Authors: Carmen Cox
(CAIRO) -- Egypt is coming closer to seeing a new democratically elected government. After two days of polling, the polling stations are closed and election officials have started to count votes to see who will be the nation's first president elected by its people.
Voter turnout Wednesday appeared lower than in the first post-Mubarak parliamentary poll held late last year. Voting in both urban and rural areas seemed split between five leading contenders, but no reliable pattern pointed to a winner as of early Thursday. Still, based on its own estimates, the Muslim Brotherhood asserted that its own candidate, Mohammed Mursi, was in the lead ahead of 12 others competing for the presidency, BBC News reports.

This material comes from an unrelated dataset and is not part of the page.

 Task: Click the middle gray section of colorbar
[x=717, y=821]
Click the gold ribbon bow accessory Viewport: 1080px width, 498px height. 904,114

Generally, election spectators have expressed satisfaction with the voting process. U.S. Secretary of State Hillary Clinton Thursday spoke to the significance of the Egypt's elections, which she said marked "another important milestone in their transition to democracy."
"We look forward to working with Egypt's democratically elected government," Clinton said in a statement Thursday. "We will continue to stand with the Egyptian people as they work to seize the promise of last year's uprising and build a democracy that reflects their values and traditions, respects universal human rights, and meets their aspirations for dignity and a better life."
The election's results are set to be announced Tuesday, but some individual polling stations are expected to announce results by Friday morning.
A run-off vote is scheduled for June 16 and 17 if no candidate manages to get more than 50 percent of the votes.